If you use the new Software Update Service (available for WinXP and Windows 2000 SP3), you'll get a little system tray icon that appears when new security-critical Windows updates are released. You can choose whether or not new patches are automatically downloaded, and whether or not downloaded patches are installed.

Finally, there is a clear link to the Office XP SR2 release from the home page; it's #1 under the "support" group on the lower-right corner. It is unfair to complain that there's no big red "DANGER WILL ROBINSON" label applied to it. If Microsoft doesn't release timely patches, people complain. If they do release timely patches, some segments of the community complain that it's a vehicle to sneak in new license terms or get up to other mischief.

It's official: I just signed a contract with Microsoft Press to write a book on Exchange 2000 security. The working title is Securing Microsoft Exchange, so that should give you some idea of its contents. The contract calls for me to finish it by 10/30 so it can be in stores by Christmas. I plan to post draft chapters online for review, and I will soon have a form that lets you sign up to be a reviewer. This is my first book in a while, and it's my first book with MS Press, so it's going to be like riding a bike for the first time after a long hiatus.

Wayne Rash trashes ISS in a ZDnet piece today. He's got a very good point, one which was made in Brian Bilbrey's comment the other day: ISS jumped the gun, released a broken patch, and violated their own agreement. I suspect Brian still thinks MS put them up to it, but I am willing to not ascribe to malice what can be explained by incompetence; I don't think ISS has a very long track record in the OSS world. Not like this is gonna help...

Brian Bilbrey asks who ISS is and whether they're in bed with Microsoft:

According to their website, ISS is Internet Security Systems. I hadn't heard of them before this last few weeks. Certainly not one of the big boys, until all this recent press. From their marketing crap on the homepage (http://www.iss.net), it appears they are in the same biz as McAfee and Norton, but at a different tier.

So, let's start with the simple stuff: ISS has been around for a long, long time as security firms go. I believe they started officially started operating in 1992 or so. Chris Klaus, the founder, dropped out of Georgia Tech after developing the core of what became ISS' lead product, the RealSecure scanner. ISS had the first useful security scanner for Windows NT, and their products are very widely used out in industry and government. So, the answer to question #1: ISS is for-real, they didn't just fall off the truck, and they are well-regarded in the security community.
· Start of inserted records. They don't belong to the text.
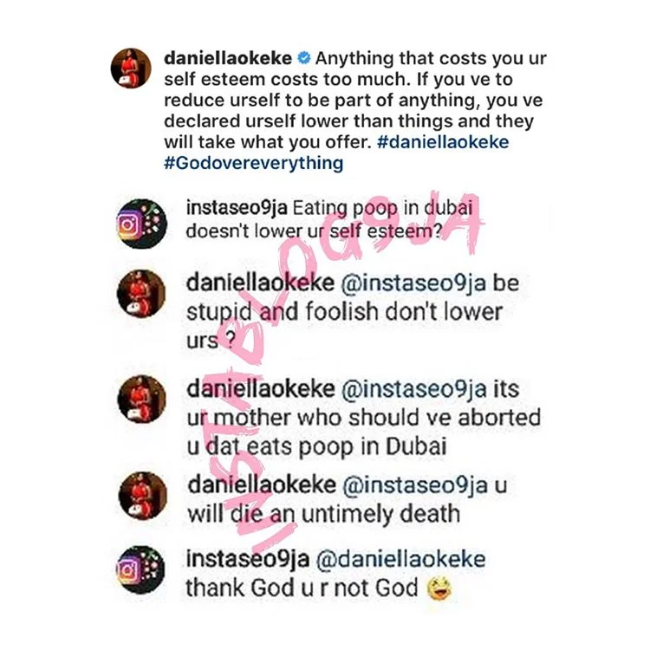Image resolution: width=650 pixels, height=650 pixels.
Task: Open instaseo9ja's avatar on the first comment
Action: tap(141, 224)
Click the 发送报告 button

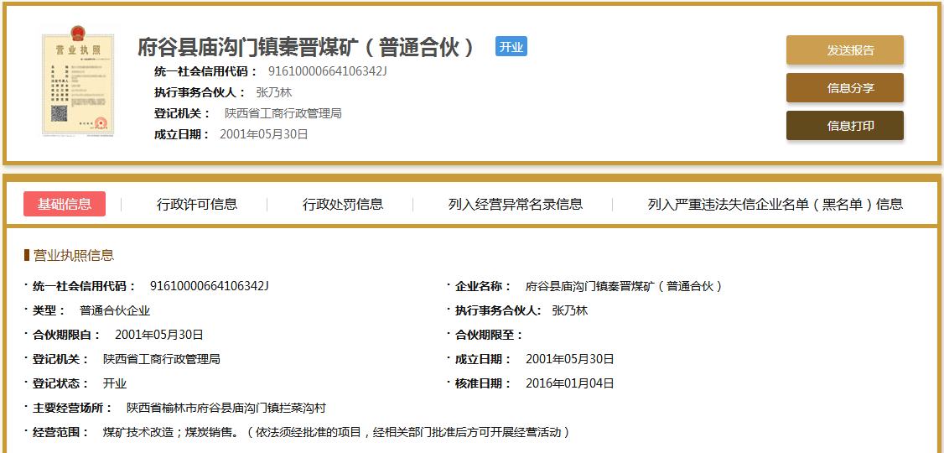(x=844, y=50)
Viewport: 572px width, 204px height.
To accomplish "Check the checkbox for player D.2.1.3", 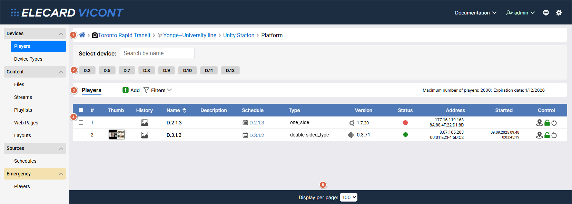I will [81, 123].
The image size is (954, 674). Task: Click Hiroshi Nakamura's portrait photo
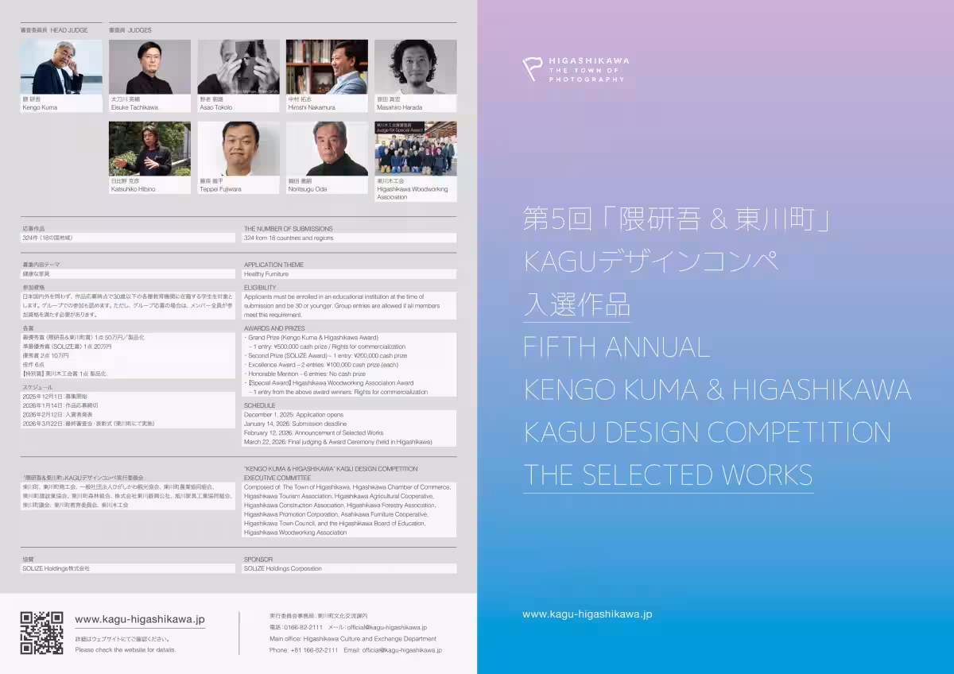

Now, for Brian's more interesting question: is ISS in bed with Microsoft?

I consider Bob Thompson a good friend, as well as being a very knowledgeable guy. We've had a number of friendly debates about various things (hey, Bob, you still owe me a 3-liter bottle of caffeine-free diet Coke for this one!) We're now engaged in a religious battle about Microsoft's security. You can get the backstory of this particular debate here.

Greg Lincoln chimed in thusly:

It really annoys me when people call OpenSSH or Apache or "insert app that just happens to run on Linux here" vulnerabilities "Linux" vulnerabilities. OpenSSH and Apache are NOT Linux. They are applications that run on Linux. They also run on Windows and quite a few other OSes.
Most of the recent reports against Windows are in the media player or IE, or some other component which is considered by Microsoft as part of Windows and can not be removed. Therefore, they are holes in Windows.

Well, OK, I can see why that would bug Greg, but I think he's wrong. Is Apache installed by default on the most common Linux distros? Yes. How about OpenSSH? I am less sure, but I'd bet the answer is "yes". The issue isn't whether or not they can be removed, but whether or not they're default parts of the OS. Point being, of course, if I install a new Windows or Linux box, am I getting vulnerabilities without my knowing it? In addition, let's not forget that one key feature in Windows XP SP1 is compliance with the consent decree requiring increased modularity in Windows. (And, FWIW, you can certainly remove, or not install, the Windows Media Player; I don't have it installed on any of my boxen.)